• EXERCISE: Write out every one of the following rows word for word, omitting the pictures.

• DATASET:
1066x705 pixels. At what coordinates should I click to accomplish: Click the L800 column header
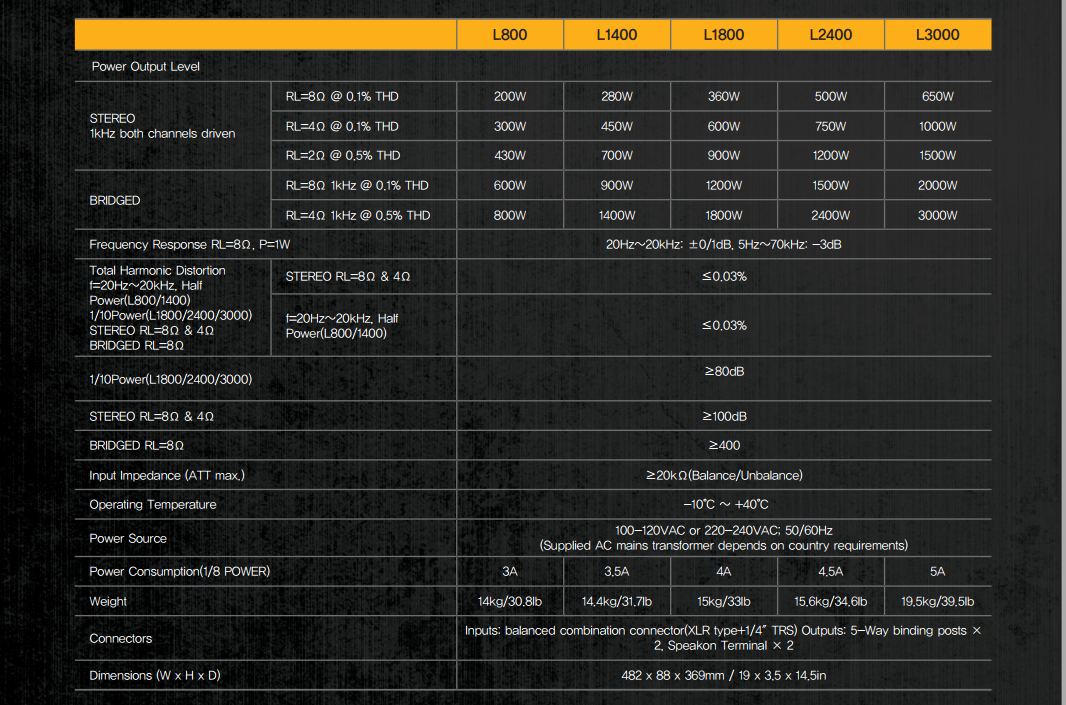(x=510, y=35)
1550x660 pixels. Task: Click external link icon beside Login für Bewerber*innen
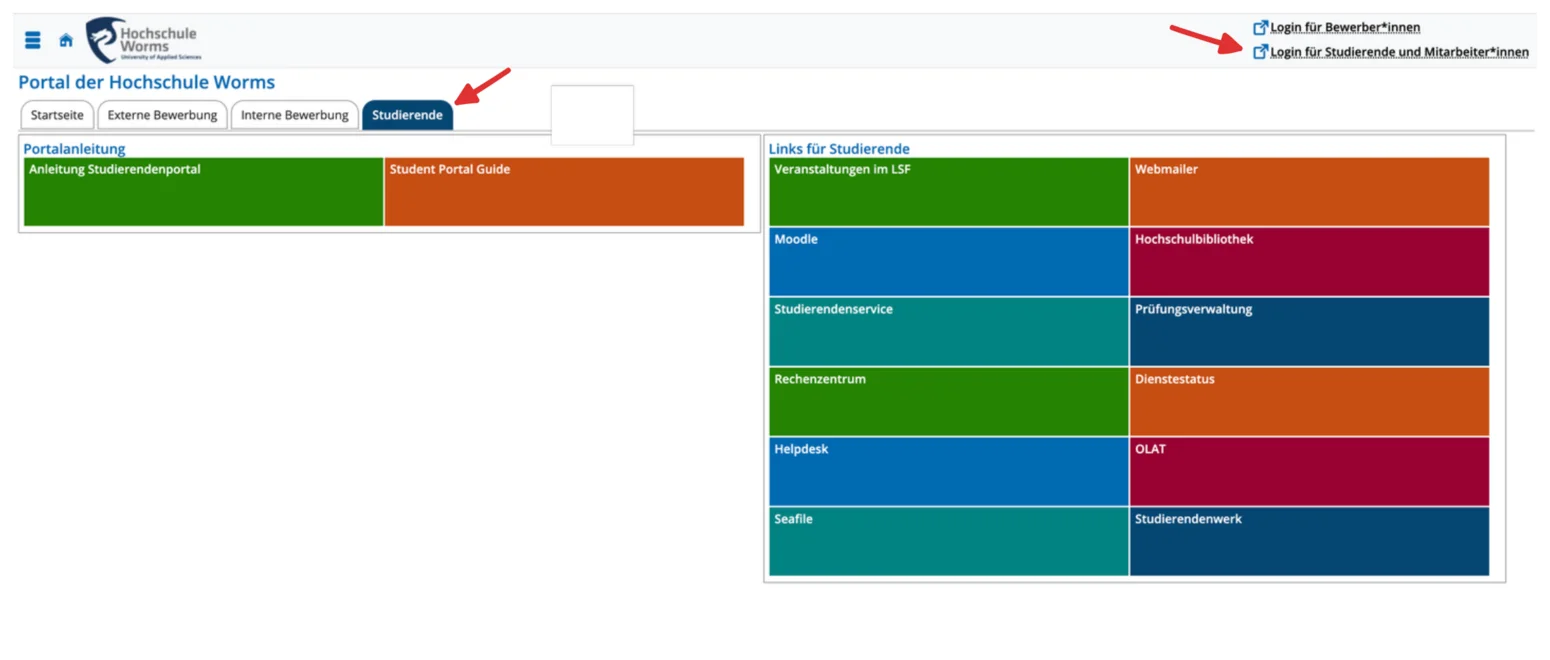pyautogui.click(x=1260, y=27)
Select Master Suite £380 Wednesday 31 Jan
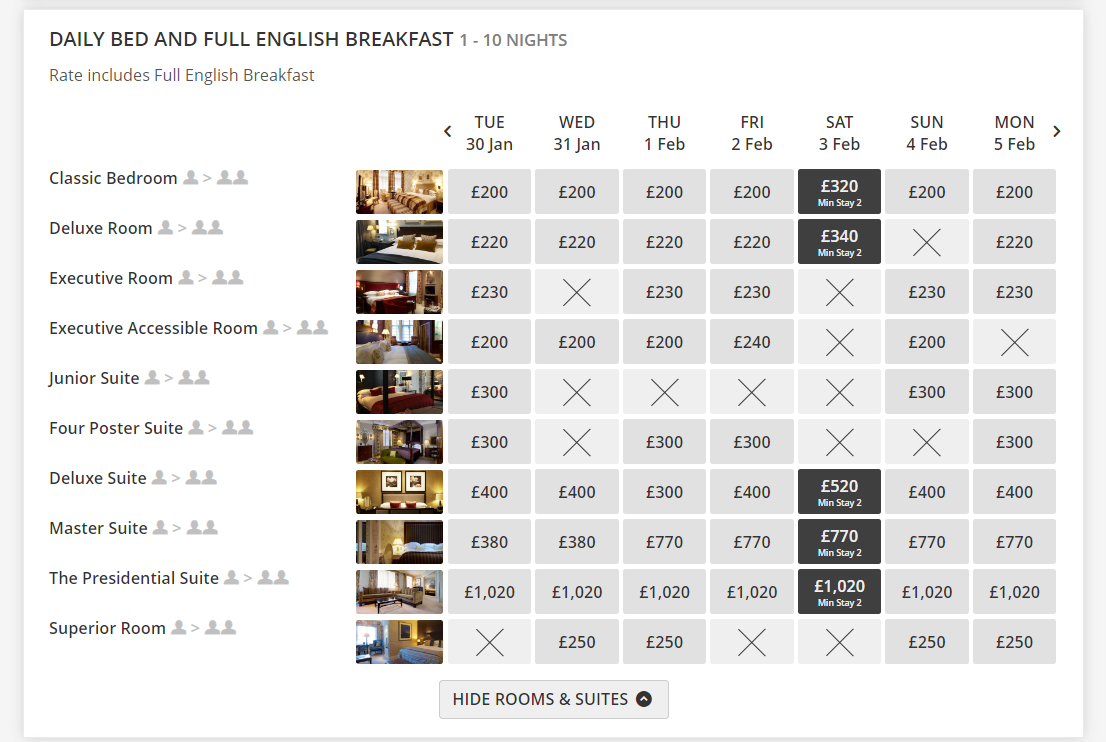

• RESULT FOR THIS TASK:
1066x705 pixels. At what coordinates should I click to accomplish: Click the L800 column header
(x=510, y=35)
1550x660 pixels. Task: Click external link icon beside Login für Bewerber*innen
pyautogui.click(x=1260, y=27)
Select Master Suite £380 Wednesday 31 Jan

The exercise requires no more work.